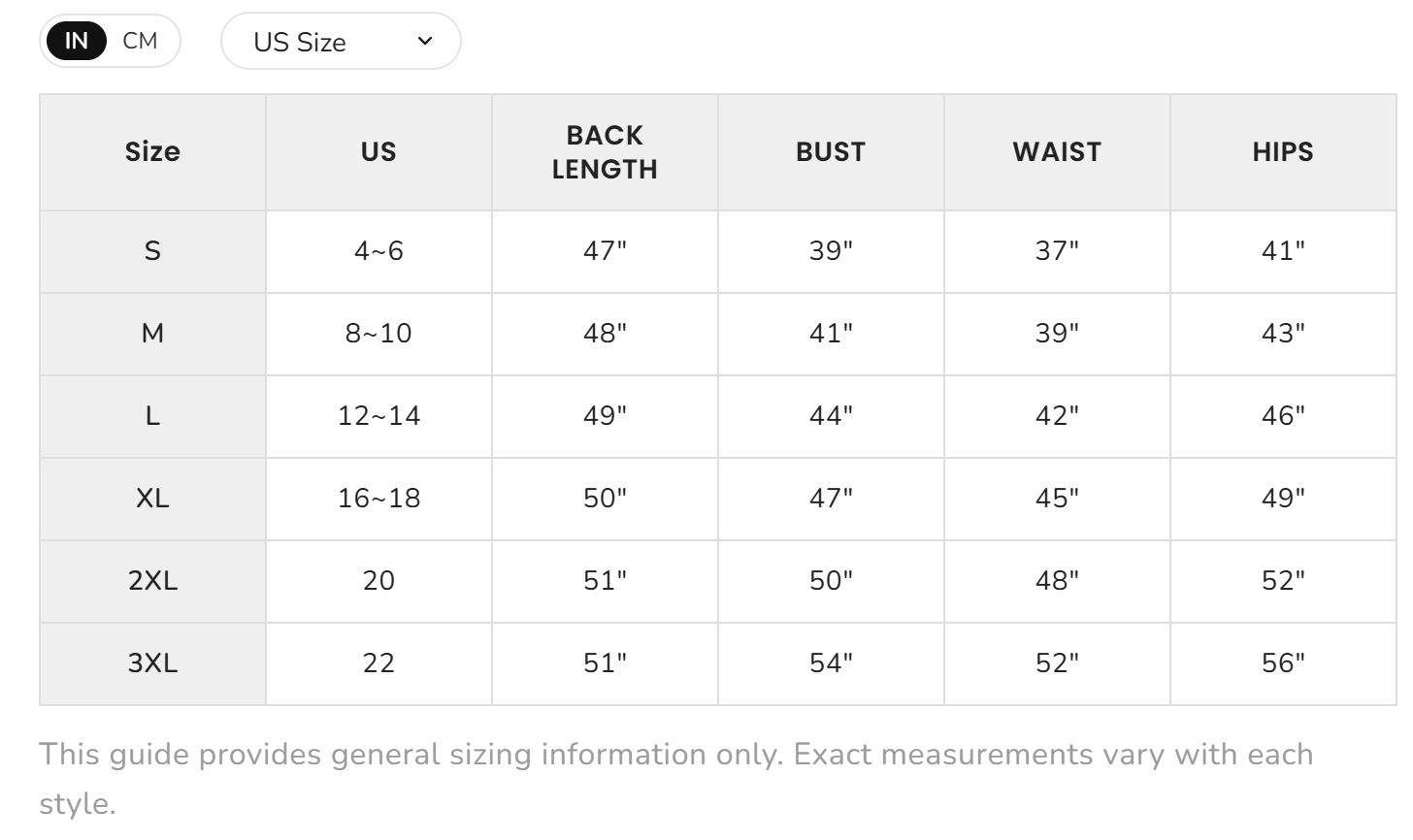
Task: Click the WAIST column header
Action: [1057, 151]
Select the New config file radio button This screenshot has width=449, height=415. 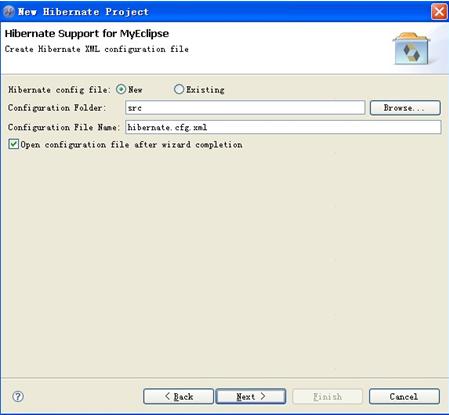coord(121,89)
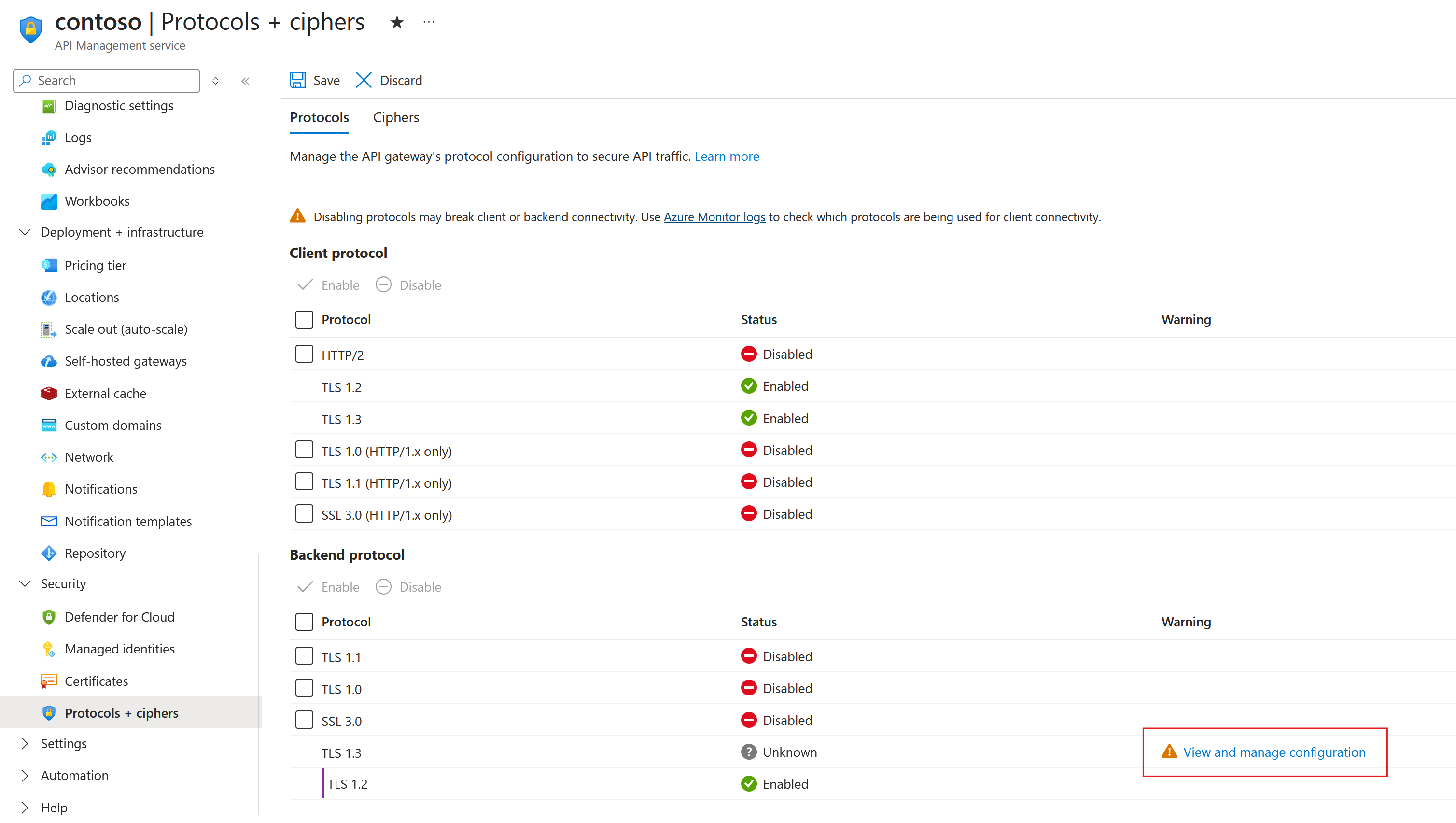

---

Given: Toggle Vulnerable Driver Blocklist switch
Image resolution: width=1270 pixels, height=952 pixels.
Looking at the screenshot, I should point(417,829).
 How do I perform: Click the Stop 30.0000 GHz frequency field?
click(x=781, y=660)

● **Problem statement**: Rewrite the records from the line with "How do I perform: Click" to the line with "click(x=781, y=660)", both included, with the requests kept as they are and each coordinate in the answers scaled by 0.65 and rounded to a whole number, halves going up. Give only those lines.

● **Final answer**:
 How do I perform: Click the Stop 30.0000 GHz frequency field?
click(x=508, y=429)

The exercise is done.